Para o parlamentar, somente a sociedade organizada tem força para lutar contra a corrupção. Tem razão, e o principal ringue é a urna. Em 2010, o povo será chamado para eleger deputados, senadores, governadores e o presidente da República numa eleição marcada pelo ineditismo. Será, por exemplo, a primeira, após o retorno do voto direto, sem o candidato Luiz Inácio Lula da Silva no palanque. Com ou sem ele, é necessário que o eleitor esteja suficientemente informado sobre a importância do voto.
Se não for assim, não há saída.
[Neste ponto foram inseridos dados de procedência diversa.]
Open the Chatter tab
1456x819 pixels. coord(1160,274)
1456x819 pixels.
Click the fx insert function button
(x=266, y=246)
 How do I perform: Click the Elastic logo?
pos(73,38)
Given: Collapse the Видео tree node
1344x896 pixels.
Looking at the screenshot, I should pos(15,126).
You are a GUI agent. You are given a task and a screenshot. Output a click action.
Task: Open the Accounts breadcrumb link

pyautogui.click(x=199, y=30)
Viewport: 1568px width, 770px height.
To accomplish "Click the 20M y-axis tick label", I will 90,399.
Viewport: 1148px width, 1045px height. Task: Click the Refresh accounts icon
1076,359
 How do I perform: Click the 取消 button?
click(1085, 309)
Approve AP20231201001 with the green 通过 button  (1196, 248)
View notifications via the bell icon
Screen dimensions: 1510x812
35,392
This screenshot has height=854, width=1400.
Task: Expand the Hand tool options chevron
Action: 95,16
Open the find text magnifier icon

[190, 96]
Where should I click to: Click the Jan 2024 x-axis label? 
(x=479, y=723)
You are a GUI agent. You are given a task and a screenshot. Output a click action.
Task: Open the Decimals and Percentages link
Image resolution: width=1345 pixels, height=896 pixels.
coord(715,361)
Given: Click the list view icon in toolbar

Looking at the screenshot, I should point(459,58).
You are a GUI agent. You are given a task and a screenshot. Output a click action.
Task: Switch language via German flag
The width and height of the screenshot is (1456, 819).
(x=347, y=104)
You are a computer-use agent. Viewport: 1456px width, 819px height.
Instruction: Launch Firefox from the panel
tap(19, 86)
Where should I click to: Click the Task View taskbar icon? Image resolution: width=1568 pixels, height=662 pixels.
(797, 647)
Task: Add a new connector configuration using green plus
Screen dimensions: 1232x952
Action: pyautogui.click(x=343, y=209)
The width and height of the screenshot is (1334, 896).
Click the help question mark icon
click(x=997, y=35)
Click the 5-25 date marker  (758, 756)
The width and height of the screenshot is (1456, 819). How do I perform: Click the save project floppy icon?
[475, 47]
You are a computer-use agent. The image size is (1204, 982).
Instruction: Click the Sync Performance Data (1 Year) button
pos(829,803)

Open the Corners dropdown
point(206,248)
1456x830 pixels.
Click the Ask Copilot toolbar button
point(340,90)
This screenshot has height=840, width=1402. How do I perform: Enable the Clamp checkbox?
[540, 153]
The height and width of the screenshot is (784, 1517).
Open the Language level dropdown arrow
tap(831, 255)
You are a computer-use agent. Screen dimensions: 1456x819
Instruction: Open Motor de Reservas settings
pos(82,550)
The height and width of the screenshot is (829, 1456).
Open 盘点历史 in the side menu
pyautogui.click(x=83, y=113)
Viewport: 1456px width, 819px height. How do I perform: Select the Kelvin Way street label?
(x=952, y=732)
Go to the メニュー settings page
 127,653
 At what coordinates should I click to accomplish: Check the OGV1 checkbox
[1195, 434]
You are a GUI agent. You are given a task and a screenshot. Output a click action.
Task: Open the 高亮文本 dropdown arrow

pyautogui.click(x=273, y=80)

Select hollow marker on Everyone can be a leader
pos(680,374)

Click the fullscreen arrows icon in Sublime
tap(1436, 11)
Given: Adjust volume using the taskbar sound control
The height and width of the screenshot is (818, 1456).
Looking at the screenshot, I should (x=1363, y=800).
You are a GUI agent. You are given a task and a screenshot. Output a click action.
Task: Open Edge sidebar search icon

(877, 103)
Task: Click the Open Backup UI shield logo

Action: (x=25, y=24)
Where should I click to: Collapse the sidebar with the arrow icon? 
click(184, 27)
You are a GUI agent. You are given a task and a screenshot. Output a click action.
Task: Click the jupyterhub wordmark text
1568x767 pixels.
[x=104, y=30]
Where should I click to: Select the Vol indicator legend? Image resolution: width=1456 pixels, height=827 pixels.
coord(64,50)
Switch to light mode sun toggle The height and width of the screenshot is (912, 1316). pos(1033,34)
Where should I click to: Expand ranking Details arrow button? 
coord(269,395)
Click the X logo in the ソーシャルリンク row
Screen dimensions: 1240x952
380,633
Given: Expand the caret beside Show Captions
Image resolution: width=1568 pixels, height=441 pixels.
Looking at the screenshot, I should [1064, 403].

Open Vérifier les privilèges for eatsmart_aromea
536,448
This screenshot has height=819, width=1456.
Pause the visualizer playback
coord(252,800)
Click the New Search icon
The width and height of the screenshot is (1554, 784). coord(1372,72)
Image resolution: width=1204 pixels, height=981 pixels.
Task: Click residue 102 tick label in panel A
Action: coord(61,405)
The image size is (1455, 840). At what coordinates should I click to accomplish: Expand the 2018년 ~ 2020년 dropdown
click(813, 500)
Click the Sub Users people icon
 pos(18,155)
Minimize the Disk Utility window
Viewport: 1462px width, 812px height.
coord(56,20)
O próprio governador Arruda, ora envolvido no escândalo de Brasília, foi flagrado, em 2001, mexendo no placar eletrônico do Senado para ver o voto “secreto” de seus colegas. Ele e o senador Antônio Carlos Magalhães renunciaram. Mas ficaram fora do mandato por menos de um ano. ACM foi reeleito e Arruda virou deputado federal. Quatro anos depois, ganharia o Governo do Distrito Federal. Foram salvos pela memória curta do eleitor.